**ABOUT THIS EXERCISE**
An exact retyping of every record is required.

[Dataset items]
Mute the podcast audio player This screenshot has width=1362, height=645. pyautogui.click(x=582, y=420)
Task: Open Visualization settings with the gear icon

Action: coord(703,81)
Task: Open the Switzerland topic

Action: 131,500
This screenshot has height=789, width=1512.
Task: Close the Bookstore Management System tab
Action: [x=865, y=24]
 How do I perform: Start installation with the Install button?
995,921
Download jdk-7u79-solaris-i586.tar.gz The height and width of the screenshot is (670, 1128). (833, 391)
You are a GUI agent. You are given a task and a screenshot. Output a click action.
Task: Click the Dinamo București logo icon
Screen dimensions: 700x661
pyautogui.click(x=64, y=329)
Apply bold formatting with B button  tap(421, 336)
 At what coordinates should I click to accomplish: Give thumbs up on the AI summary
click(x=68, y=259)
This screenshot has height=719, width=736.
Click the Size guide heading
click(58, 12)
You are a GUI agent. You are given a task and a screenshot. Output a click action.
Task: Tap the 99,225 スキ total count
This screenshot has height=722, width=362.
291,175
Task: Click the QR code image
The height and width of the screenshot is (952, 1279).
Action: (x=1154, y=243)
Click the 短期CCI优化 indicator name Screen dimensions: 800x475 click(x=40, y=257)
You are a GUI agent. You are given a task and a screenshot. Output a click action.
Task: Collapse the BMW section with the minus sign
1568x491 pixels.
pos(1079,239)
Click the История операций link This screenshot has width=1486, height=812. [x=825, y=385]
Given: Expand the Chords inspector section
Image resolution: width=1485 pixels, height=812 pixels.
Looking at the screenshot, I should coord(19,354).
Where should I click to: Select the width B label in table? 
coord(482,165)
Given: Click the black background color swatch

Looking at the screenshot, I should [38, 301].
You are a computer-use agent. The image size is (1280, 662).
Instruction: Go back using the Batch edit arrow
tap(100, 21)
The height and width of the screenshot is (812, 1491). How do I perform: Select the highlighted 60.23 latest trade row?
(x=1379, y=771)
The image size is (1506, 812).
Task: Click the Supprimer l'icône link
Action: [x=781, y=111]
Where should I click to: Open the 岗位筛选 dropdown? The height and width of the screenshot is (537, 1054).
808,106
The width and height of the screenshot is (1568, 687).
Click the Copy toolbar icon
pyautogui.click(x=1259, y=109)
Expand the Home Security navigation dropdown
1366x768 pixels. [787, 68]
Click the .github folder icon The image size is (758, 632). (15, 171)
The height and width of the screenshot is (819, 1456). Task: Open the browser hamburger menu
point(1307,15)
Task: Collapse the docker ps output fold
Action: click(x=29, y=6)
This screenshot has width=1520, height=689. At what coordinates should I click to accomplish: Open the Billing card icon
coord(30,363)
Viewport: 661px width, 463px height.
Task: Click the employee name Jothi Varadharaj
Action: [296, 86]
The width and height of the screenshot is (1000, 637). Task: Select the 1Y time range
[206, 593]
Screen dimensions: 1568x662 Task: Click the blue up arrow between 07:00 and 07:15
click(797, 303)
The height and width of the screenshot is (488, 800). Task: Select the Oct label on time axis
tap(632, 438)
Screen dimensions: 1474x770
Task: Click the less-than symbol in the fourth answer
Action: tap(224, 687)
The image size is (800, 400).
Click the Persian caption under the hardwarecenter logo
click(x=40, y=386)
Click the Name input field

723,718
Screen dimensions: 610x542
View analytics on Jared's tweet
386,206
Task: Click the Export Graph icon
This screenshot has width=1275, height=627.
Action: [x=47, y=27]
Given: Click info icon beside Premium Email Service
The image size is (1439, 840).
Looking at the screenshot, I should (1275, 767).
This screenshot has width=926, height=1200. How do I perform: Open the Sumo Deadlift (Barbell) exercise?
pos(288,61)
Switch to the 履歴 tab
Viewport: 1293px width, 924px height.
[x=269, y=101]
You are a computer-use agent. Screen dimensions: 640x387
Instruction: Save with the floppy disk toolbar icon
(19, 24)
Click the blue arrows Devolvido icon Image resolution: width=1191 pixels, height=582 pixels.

**SOLUTION TO THIS TASK**
Mute the podcast audio player This screenshot has width=1362, height=645. pyautogui.click(x=582, y=420)
Task: Open Visualization settings with the gear icon

Action: coord(703,81)
Task: Open the Switzerland topic

Action: 131,500
This screenshot has height=789, width=1512.
Task: Close the Bookstore Management System tab
Action: [x=865, y=24]
 How do I perform: Start installation with the Install button?
995,921
Download jdk-7u79-solaris-i586.tar.gz The height and width of the screenshot is (670, 1128). (833, 391)
You are a GUI agent. You are given a task and a screenshot. Output a click action.
Task: Click the Dinamo București logo icon
Screen dimensions: 700x661
pyautogui.click(x=64, y=329)
Apply bold formatting with B button  tap(421, 336)
 At what coordinates should I click to accomplish: Give thumbs up on the AI summary
click(x=68, y=259)
This screenshot has height=719, width=736.
Click the Size guide heading
click(58, 12)
You are a GUI agent. You are given a task and a screenshot. Output a click action.
Task: Tap the 99,225 スキ total count
This screenshot has height=722, width=362.
291,175
Task: Click the QR code image
The height and width of the screenshot is (952, 1279).
Action: (x=1154, y=243)
Click the 短期CCI优化 indicator name Screen dimensions: 800x475 click(x=40, y=257)
You are a GUI agent. You are given a task and a screenshot. Output a click action.
Task: Collapse the BMW section with the minus sign
1568x491 pixels.
pos(1079,239)
Click the История операций link This screenshot has width=1486, height=812. [x=825, y=385]
Given: Expand the Chords inspector section
Image resolution: width=1485 pixels, height=812 pixels.
Looking at the screenshot, I should coord(19,354).
Where should I click to: Select the width B label in table? 
coord(482,165)
Given: Click the black background color swatch

Looking at the screenshot, I should [38, 301].
You are a computer-use agent. The image size is (1280, 662).
Instruction: Go back using the Batch edit arrow
tap(100, 21)
The height and width of the screenshot is (812, 1491). How do I perform: Select the highlighted 60.23 latest trade row?
(x=1379, y=771)
The image size is (1506, 812).
Task: Click the Supprimer l'icône link
Action: [x=781, y=111]
Where should I click to: Open the 岗位筛选 dropdown? The height and width of the screenshot is (537, 1054).
808,106
The width and height of the screenshot is (1568, 687).
Click the Copy toolbar icon
pyautogui.click(x=1259, y=109)
Expand the Home Security navigation dropdown
1366x768 pixels. [787, 68]
Click the .github folder icon The image size is (758, 632). (15, 171)
The height and width of the screenshot is (819, 1456). Task: Open the browser hamburger menu
point(1307,15)
Task: Collapse the docker ps output fold
Action: click(x=29, y=6)
This screenshot has width=1520, height=689. At what coordinates should I click to accomplish: Open the Billing card icon
coord(30,363)
Viewport: 661px width, 463px height.
Task: Click the employee name Jothi Varadharaj
Action: [296, 86]
The width and height of the screenshot is (1000, 637). Task: Select the 1Y time range
[206, 593]
Screen dimensions: 1568x662 Task: Click the blue up arrow between 07:00 and 07:15
click(797, 303)
The height and width of the screenshot is (488, 800). Task: Select the Oct label on time axis
tap(632, 438)
Screen dimensions: 1474x770
Task: Click the less-than symbol in the fourth answer
Action: tap(224, 687)
The image size is (800, 400).
Click the Persian caption under the hardwarecenter logo
click(x=40, y=386)
Click the Name input field

723,718
Screen dimensions: 610x542
View analytics on Jared's tweet
386,206
Task: Click the Export Graph icon
This screenshot has width=1275, height=627.
Action: [x=47, y=27]
Given: Click info icon beside Premium Email Service
The image size is (1439, 840).
Looking at the screenshot, I should (1275, 767).
This screenshot has width=926, height=1200. How do I perform: Open the Sumo Deadlift (Barbell) exercise?
pos(288,61)
Switch to the 履歴 tab
Viewport: 1293px width, 924px height.
[x=269, y=101]
You are a computer-use agent. Screen dimensions: 640x387
Instruction: Save with the floppy disk toolbar icon
(19, 24)
Click the blue arrows Devolvido icon Image resolution: width=1191 pixels, height=582 pixels.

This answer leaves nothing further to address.